Il silenzio, virtù dei forti
Conosciamo tutti i vizi capitali. L’ira, la gola, la lussuria. L’accidia, nota anche soltanto per essere la meno nota: tutti sanno che c’è, sebbene in pochi sappiano dire cosa sia. Alcuni saprebbero anche elencare le virtù cardinali: prudenza, giustizia, temperanza, fortezza. E silenzio. Già, proprio il silenzio. Che se non risulta tra le virtù cardinali, se non compare tra quelle teologali, è ben presente nelle bocche dei nostri nonni, custodi di saggezza popolare: il silenzio – dicono – è d’oro, ed è virtù dei forti.
Se nel senso ben preciso che chi tace sia in forza di tal virtù automaticamente forte, o piuttosto forti siano coloro che tacciono, o ancora che è ben possibile riconoscere il forte giustappunto perché sta zitto, questo non è dato sapere.
Più della cattiveria dei malvagi, temo il silenzio degli onesti. Marthin Luther King
Che porta con se anche la pazienza, altra virtù popolare. Taci e aspetta, aspetta e taci. Specie nella vendettà, attendere e tacere sono le armi essenziali dell’uomo forte, che voglia vedersela servita come piatto freddo, non importa quando, alla mensa del proprio riscatto. Taci e aspetta, quindi. Che per dir di sì nemmeno devi parlare, ché chi tace pure acconsente, e il silenzio è spesso pure più eloquente delle parole.
Virtù dei forti. Ma anche forse degli omertosi, se si dà retta a quello che dice che chi ascolta, guarda e tace vive in pace. E poi: se cent’anni vuoi campare, in silenzio devi stare. E quanti delitti, quanti crimini ne sono seguiti, quanti soprusi perpretati con la pavida complicità di chi guarda da dietro le persiane, e tace. Virtù dei forti, ma anche forse dei codardi. Silenzio, ma dipende da cosa si tace. Silenzio, che camperai cent’anni, ma la tua coscienza sarà già sepolta. Certo, sempre meglio rimanere in silenzio ed essere considerati imbecilli che aprire bocca e togliere ogni dubbio. E nemmeno si contano le tante splendide occasioni che molte persone pubbliche perdono ogni giorno per stare zitte.
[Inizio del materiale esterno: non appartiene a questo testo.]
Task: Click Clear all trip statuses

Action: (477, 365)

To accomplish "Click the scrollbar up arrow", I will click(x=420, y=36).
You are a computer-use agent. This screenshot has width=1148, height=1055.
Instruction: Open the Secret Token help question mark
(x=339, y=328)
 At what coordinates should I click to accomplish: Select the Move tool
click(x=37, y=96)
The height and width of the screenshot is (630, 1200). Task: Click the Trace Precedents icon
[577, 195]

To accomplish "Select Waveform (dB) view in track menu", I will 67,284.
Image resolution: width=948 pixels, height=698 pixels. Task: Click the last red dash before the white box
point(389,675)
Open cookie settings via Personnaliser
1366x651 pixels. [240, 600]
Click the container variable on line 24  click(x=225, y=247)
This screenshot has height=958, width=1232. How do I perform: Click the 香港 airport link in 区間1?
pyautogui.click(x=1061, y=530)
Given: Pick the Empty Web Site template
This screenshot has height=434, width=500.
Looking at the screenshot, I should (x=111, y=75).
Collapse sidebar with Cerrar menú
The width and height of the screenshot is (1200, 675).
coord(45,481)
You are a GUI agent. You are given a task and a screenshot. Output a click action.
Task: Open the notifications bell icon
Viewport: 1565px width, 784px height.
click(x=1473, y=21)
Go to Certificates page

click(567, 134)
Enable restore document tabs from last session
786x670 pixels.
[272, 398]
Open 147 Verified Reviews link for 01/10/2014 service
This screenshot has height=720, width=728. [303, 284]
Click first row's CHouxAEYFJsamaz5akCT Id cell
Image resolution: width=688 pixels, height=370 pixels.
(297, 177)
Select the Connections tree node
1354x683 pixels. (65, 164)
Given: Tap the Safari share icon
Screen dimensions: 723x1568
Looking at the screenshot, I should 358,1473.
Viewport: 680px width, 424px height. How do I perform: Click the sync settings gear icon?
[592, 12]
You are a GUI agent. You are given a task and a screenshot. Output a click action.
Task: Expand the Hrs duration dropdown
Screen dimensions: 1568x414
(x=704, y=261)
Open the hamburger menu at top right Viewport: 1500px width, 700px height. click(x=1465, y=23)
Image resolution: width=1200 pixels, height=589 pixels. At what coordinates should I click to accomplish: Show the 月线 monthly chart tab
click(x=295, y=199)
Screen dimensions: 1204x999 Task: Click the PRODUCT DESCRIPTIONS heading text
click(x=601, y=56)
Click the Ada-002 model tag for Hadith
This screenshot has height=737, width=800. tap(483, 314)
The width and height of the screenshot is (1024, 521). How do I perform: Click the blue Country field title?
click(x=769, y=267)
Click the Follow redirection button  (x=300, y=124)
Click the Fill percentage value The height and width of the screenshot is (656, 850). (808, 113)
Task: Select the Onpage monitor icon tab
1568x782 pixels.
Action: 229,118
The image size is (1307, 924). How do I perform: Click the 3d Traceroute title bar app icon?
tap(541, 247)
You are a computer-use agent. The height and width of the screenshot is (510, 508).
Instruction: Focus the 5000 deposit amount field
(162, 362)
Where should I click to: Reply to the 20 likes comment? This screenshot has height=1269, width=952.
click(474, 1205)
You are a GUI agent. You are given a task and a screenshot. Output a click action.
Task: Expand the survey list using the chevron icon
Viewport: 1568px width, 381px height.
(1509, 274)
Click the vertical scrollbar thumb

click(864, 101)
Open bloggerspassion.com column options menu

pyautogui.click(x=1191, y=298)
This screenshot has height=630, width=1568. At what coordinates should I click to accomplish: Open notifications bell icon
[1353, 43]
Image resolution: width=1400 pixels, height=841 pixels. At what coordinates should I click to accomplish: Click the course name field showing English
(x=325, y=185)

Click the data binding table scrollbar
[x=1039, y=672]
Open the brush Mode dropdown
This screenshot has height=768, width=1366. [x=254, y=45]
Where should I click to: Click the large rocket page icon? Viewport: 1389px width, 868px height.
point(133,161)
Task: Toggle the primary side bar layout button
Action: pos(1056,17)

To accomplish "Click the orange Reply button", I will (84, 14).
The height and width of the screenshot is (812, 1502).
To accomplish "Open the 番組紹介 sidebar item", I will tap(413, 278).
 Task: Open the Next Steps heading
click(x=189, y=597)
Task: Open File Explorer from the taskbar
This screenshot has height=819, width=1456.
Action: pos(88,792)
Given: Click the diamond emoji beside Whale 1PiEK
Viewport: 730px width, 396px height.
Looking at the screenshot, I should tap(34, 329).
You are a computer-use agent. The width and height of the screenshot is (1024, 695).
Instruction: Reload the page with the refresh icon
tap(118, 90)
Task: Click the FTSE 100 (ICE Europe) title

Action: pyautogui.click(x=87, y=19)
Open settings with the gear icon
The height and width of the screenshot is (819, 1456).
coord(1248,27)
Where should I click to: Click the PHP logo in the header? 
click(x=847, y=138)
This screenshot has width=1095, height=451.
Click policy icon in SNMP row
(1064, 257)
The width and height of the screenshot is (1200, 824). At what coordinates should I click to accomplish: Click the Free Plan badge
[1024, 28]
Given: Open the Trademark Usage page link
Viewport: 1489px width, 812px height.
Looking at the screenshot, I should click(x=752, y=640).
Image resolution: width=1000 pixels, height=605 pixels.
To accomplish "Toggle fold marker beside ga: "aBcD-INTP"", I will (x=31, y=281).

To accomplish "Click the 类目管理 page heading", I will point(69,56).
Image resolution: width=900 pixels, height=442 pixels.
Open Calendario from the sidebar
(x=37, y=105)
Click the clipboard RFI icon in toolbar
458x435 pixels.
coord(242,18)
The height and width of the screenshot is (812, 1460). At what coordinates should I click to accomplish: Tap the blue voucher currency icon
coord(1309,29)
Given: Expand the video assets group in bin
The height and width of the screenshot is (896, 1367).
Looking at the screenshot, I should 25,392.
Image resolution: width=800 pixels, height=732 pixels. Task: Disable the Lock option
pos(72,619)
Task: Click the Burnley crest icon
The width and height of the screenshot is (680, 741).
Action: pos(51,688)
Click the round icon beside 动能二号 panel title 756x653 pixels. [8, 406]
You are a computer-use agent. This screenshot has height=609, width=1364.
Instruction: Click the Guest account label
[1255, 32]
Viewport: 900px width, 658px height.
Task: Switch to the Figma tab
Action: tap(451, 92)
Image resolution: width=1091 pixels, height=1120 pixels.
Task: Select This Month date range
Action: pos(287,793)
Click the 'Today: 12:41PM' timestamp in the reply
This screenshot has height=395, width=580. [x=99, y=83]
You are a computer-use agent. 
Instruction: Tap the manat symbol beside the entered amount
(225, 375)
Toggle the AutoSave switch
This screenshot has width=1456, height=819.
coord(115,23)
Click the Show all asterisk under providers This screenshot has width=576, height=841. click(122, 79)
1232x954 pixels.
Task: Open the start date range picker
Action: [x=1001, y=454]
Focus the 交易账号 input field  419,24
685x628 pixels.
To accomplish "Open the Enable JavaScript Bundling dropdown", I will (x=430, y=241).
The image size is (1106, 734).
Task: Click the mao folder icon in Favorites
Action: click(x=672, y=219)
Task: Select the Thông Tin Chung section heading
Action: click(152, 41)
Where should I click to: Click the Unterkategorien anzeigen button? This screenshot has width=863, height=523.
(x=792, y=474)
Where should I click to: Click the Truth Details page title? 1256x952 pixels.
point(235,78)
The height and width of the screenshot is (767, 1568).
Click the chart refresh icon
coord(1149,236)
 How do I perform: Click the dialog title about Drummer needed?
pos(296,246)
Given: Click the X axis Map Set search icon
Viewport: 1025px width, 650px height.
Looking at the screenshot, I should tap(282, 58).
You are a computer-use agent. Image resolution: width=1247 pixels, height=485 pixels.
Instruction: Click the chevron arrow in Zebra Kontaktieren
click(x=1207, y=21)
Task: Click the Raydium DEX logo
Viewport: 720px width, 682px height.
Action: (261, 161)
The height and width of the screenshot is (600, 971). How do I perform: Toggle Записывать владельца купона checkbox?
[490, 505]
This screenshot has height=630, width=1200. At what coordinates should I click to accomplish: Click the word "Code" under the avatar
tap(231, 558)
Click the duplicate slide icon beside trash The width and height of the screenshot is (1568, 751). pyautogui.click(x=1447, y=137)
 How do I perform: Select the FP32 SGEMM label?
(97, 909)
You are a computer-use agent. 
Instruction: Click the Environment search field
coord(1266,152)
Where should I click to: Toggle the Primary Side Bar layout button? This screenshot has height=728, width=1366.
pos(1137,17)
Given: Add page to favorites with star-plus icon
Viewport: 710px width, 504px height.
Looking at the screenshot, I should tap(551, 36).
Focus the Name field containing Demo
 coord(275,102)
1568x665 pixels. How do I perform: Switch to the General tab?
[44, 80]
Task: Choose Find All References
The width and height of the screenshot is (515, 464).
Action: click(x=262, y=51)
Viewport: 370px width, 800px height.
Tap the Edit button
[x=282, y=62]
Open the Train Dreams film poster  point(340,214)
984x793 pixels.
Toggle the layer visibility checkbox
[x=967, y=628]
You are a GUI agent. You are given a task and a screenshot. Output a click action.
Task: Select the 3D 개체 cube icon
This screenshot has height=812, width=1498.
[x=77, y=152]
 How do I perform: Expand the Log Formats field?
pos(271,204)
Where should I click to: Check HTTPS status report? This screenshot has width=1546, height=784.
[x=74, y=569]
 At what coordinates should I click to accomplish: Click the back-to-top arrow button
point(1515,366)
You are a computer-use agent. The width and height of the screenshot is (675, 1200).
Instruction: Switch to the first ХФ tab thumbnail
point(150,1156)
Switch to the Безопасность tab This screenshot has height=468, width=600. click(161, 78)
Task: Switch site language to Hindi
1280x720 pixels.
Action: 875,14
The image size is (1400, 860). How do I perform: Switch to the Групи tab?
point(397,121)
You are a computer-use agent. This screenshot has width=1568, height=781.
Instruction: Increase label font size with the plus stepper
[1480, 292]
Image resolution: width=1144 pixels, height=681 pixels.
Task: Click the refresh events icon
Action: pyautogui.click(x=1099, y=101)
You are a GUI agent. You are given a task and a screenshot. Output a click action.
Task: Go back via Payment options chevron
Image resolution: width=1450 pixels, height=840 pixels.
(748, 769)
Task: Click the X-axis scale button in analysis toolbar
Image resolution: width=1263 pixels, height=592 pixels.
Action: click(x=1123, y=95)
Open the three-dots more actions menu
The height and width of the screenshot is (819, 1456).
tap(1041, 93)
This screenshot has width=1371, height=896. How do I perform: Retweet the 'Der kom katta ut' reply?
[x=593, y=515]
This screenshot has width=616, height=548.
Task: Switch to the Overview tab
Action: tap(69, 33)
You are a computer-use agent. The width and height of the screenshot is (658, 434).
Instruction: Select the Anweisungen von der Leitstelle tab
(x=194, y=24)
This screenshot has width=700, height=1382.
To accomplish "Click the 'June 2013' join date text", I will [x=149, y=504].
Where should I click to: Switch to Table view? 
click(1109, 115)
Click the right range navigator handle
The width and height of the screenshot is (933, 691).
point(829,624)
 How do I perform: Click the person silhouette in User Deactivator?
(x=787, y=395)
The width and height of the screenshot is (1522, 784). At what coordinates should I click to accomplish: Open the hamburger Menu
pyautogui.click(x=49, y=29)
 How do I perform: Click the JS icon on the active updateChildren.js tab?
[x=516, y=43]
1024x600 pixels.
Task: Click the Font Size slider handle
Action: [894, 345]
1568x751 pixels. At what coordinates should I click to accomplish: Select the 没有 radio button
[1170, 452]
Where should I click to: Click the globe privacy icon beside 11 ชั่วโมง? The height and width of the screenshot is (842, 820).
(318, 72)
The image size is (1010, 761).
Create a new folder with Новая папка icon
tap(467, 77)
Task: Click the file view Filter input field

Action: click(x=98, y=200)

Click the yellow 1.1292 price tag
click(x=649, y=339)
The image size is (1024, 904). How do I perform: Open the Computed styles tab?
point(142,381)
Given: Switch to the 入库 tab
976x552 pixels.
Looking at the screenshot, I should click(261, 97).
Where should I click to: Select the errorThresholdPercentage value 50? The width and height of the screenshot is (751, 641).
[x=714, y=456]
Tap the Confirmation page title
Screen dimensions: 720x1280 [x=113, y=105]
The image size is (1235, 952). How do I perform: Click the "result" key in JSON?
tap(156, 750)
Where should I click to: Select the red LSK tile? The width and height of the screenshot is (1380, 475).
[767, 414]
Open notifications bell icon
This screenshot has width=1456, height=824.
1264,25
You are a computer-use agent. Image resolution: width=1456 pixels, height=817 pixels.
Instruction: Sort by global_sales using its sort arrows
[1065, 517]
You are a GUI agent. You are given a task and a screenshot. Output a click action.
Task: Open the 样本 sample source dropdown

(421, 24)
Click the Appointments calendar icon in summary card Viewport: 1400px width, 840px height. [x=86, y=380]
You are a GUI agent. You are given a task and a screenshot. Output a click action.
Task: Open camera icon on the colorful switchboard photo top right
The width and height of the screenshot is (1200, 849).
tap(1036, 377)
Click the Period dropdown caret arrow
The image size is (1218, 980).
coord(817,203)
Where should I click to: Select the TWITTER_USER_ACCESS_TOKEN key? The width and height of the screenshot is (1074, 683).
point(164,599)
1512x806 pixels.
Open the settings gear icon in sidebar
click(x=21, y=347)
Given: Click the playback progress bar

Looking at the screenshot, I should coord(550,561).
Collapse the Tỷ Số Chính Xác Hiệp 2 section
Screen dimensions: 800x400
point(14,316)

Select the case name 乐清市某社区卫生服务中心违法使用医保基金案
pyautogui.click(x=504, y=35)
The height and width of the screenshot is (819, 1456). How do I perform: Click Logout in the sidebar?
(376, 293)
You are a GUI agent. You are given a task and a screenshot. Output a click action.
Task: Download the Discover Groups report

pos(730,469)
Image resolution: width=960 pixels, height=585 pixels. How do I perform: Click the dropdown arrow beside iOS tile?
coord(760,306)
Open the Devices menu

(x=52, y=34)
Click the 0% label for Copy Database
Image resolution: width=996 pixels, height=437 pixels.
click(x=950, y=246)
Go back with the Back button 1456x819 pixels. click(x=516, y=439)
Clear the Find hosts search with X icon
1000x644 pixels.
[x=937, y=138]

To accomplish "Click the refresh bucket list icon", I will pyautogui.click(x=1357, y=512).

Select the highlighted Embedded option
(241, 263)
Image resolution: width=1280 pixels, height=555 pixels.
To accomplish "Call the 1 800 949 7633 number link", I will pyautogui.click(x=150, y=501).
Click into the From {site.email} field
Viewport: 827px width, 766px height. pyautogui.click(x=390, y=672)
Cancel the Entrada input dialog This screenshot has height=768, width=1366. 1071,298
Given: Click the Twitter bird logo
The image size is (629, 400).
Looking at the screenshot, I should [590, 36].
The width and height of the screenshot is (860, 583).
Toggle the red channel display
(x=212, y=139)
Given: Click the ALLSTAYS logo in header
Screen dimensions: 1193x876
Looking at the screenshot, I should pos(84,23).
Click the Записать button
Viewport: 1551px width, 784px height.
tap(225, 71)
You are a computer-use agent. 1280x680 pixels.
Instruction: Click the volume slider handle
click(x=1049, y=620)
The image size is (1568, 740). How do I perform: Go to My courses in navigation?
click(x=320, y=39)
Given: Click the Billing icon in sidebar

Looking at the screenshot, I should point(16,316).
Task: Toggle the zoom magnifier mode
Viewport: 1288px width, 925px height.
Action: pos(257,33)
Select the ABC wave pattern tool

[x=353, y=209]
Ma quando occorre parlare, si deve parlare: se la parola è denuncia, nessun silenzio potrà mai sostituirla, nessun tacere potrà mai farsi grido, e ci sono circostanze nelle quali bisogna urlare, o nessuno ci sentirà. Il silenzio assordante non è che un ossimoro, una figura retorica, specie quando fa comodo a chi non vuole sentirci parlare. L’aveva già capito Marthin Luther King, quando disse di temere più della cattiveria dei malvagi, il silenzio degli onesti.
Abbiamo taciuto abbastanza, forse è il momento di parlare. Che quest’altri se ne approfittano ancora, come i cani, se s’avvedono che abbiam paura.